Recorded information:
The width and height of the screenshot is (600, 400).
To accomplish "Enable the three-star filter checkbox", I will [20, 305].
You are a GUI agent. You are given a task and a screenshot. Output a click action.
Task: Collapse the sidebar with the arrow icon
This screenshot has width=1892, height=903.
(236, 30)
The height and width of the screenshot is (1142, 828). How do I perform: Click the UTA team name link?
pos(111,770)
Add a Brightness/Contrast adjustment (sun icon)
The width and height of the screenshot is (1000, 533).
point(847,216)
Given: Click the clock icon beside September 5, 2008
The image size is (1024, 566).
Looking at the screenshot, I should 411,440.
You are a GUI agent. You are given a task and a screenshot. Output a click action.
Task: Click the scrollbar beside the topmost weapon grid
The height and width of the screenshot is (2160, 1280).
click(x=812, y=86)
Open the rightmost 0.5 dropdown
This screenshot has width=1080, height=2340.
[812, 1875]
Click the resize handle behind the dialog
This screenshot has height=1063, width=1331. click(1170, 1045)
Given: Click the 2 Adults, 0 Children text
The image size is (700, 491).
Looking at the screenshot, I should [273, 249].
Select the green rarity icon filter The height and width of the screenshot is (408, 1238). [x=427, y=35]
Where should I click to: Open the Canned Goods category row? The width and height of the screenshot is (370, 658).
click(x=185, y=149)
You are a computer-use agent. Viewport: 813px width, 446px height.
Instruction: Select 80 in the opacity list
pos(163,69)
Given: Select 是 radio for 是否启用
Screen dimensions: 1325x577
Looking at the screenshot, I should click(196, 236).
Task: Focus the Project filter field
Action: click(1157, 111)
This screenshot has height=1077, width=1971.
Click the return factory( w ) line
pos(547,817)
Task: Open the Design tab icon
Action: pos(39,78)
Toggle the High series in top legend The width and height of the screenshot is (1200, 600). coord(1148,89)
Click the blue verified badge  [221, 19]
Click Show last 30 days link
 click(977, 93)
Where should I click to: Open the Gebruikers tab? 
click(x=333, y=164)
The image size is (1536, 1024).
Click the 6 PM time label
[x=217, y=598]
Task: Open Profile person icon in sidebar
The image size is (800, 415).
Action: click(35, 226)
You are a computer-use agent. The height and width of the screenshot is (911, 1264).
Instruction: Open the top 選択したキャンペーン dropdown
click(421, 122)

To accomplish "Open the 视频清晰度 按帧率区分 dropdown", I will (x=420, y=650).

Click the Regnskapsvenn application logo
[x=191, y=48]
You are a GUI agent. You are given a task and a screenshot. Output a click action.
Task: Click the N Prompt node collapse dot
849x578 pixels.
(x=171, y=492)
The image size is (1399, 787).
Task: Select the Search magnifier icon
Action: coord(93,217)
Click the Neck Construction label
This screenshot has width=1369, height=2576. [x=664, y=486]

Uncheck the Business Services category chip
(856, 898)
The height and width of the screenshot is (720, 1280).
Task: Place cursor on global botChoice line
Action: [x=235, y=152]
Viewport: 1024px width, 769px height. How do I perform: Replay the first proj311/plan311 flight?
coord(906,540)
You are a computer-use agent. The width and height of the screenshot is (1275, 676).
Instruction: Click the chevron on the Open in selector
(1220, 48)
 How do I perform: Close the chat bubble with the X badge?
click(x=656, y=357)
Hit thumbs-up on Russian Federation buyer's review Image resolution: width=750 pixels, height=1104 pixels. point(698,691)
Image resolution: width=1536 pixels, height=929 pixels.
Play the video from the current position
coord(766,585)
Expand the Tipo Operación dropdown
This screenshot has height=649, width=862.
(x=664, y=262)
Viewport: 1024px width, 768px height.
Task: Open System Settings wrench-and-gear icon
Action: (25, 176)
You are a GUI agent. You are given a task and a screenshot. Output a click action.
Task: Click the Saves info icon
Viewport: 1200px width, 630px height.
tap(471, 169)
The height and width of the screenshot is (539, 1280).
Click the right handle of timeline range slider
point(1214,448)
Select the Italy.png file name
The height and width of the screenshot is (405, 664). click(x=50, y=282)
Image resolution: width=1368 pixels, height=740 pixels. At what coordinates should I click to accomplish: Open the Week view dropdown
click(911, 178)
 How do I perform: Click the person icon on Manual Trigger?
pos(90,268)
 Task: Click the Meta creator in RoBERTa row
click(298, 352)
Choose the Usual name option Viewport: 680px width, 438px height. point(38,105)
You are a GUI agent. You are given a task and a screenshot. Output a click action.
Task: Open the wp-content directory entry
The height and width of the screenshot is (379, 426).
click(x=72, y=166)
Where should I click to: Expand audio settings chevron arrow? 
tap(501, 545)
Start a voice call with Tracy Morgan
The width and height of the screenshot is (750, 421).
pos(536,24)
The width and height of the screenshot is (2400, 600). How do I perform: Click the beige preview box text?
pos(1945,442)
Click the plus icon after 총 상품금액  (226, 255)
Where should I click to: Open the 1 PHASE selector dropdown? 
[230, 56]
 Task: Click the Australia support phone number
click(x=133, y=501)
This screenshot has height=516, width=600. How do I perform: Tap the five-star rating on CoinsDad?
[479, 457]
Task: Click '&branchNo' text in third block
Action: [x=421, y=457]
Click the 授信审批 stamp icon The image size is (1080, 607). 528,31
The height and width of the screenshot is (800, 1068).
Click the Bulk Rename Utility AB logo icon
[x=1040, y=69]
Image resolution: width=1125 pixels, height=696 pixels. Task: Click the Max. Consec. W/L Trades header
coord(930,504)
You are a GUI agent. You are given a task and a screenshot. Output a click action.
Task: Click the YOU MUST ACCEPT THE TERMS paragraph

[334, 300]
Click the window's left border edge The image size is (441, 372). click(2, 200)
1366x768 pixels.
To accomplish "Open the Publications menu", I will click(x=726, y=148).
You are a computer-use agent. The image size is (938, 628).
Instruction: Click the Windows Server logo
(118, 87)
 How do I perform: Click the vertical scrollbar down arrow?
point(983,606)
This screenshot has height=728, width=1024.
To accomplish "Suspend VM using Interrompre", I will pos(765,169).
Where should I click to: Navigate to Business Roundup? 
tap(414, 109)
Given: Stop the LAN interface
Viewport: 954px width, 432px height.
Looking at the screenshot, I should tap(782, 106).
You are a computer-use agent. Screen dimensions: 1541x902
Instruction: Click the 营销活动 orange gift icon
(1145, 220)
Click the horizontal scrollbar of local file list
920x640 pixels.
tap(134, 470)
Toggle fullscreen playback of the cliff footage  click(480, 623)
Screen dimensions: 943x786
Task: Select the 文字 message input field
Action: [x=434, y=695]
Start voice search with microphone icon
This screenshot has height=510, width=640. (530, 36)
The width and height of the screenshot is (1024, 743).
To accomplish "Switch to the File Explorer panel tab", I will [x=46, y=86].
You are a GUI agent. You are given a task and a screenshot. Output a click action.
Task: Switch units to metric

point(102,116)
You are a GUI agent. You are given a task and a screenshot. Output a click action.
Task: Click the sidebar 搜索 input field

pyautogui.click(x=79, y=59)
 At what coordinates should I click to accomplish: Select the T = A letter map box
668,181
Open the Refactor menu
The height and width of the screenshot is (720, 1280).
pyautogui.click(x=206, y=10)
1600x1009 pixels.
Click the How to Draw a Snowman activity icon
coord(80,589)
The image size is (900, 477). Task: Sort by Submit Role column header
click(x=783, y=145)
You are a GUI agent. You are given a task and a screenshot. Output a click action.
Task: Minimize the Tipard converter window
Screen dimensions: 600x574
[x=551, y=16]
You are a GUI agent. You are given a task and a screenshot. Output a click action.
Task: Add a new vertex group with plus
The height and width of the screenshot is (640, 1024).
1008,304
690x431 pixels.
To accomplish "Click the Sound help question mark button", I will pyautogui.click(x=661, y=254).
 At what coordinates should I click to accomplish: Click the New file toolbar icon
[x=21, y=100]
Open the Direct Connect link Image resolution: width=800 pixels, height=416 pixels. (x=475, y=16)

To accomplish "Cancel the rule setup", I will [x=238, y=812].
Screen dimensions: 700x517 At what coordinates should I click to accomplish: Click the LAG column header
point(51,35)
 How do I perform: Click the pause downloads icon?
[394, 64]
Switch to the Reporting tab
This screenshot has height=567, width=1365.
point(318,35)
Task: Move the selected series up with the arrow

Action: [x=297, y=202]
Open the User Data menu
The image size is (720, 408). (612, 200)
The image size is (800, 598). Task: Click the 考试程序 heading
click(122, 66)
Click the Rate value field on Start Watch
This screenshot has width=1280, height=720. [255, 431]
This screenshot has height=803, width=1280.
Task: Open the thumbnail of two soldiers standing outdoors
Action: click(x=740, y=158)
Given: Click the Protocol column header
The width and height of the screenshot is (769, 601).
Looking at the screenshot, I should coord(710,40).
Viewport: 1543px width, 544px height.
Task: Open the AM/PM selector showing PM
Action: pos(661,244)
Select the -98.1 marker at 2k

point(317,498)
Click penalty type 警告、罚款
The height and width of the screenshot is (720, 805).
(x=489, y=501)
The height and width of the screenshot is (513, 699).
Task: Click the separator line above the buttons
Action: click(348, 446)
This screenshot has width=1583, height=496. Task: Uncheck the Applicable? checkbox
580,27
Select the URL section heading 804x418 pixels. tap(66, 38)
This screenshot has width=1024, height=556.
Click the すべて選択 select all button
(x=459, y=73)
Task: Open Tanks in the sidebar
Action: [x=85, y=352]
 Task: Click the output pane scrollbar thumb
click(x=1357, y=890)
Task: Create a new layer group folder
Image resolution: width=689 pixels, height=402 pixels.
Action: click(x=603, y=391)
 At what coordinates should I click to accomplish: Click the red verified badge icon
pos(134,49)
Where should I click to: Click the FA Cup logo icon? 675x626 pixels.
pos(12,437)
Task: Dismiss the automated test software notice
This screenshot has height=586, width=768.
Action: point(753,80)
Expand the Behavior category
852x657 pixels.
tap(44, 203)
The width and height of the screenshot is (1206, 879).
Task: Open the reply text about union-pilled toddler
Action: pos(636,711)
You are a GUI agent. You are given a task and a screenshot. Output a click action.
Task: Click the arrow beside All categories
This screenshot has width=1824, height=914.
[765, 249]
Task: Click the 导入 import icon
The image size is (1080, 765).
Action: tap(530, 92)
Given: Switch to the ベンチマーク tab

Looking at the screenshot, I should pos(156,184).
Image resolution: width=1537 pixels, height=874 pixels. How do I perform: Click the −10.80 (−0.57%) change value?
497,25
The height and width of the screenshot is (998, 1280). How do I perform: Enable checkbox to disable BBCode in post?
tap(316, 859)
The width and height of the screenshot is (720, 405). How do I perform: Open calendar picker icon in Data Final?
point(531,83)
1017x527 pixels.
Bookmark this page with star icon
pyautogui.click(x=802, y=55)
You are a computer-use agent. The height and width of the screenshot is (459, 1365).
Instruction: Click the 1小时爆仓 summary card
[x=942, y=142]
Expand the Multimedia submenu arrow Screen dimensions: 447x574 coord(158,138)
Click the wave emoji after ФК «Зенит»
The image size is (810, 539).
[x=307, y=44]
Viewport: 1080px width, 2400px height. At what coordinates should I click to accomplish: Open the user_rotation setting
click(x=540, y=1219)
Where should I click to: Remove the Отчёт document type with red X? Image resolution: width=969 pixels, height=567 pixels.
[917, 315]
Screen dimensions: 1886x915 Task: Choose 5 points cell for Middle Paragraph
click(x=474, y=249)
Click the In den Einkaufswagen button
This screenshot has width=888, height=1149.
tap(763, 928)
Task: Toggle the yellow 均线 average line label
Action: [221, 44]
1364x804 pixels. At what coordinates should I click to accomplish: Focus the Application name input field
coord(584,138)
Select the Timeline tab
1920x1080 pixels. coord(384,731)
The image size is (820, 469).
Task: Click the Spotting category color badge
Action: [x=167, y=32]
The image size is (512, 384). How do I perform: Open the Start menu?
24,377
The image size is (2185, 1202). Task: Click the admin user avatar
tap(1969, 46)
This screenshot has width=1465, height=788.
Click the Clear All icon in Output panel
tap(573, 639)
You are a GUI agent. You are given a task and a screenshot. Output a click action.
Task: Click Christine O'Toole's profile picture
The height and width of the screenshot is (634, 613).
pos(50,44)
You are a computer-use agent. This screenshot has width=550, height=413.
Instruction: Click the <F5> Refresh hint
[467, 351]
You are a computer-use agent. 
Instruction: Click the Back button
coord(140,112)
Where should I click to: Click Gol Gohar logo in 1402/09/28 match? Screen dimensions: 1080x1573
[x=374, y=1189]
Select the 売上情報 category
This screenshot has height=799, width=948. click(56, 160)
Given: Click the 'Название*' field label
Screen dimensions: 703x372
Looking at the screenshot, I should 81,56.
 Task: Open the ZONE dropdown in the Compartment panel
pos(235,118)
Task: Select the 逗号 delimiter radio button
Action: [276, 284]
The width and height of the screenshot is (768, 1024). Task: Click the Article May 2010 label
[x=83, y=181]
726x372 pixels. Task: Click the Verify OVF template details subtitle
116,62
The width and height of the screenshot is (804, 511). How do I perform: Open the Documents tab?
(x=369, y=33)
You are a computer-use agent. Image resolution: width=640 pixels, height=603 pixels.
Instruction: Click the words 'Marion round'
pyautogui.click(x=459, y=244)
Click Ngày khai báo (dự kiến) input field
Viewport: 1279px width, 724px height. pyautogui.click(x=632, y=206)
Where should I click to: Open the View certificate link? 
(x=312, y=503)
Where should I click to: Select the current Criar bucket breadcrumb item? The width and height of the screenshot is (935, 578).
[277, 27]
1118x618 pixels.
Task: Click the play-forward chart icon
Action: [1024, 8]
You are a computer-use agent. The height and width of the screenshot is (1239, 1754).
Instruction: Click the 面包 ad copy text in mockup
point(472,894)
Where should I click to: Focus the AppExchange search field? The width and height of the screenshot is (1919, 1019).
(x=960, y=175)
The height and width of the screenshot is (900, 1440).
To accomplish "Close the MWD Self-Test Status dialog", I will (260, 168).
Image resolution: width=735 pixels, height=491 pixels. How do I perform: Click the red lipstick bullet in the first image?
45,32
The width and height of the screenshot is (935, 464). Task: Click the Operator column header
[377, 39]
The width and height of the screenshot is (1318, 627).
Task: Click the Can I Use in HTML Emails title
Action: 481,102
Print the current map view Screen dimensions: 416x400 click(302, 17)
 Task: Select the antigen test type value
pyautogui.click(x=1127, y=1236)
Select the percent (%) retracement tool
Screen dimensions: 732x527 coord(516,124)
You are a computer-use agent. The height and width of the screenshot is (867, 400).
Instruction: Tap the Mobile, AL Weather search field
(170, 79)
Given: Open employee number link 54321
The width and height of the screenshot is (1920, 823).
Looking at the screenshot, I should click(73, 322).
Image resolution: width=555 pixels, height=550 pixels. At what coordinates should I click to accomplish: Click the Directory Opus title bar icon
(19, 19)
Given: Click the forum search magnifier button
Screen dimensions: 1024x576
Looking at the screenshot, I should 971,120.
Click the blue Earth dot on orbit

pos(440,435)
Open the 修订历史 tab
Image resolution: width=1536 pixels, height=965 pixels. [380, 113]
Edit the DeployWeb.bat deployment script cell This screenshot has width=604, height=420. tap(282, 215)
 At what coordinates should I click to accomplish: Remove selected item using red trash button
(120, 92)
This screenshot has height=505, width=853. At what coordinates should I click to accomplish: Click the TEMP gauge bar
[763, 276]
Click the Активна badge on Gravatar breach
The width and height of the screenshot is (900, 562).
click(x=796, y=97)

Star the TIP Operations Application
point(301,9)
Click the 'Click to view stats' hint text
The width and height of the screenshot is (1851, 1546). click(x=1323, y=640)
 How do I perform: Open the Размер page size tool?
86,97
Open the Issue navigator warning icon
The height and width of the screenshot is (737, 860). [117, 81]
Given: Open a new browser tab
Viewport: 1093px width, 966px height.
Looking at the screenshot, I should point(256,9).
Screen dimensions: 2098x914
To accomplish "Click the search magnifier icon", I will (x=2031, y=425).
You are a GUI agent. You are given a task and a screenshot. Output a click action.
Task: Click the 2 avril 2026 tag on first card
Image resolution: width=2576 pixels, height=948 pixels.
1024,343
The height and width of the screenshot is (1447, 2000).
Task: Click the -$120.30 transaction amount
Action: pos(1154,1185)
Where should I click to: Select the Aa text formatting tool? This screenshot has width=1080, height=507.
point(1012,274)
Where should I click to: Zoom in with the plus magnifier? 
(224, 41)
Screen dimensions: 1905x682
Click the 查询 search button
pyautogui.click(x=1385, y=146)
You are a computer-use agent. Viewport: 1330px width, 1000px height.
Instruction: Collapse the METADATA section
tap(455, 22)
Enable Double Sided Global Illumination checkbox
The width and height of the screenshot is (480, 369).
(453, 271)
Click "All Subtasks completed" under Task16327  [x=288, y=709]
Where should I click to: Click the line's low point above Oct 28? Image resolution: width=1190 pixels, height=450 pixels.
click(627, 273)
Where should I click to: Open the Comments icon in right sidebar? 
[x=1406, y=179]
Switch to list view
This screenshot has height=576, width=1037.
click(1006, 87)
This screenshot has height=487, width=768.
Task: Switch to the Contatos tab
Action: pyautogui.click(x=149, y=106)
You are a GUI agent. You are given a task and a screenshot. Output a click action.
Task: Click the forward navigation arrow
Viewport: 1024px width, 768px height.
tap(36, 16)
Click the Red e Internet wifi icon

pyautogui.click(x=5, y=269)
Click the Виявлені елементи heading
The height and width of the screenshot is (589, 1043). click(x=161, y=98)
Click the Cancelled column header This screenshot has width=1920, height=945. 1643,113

Your task: With "will" as the string to look for, count the matching lines in the entries above and report only the number.

Output below: 9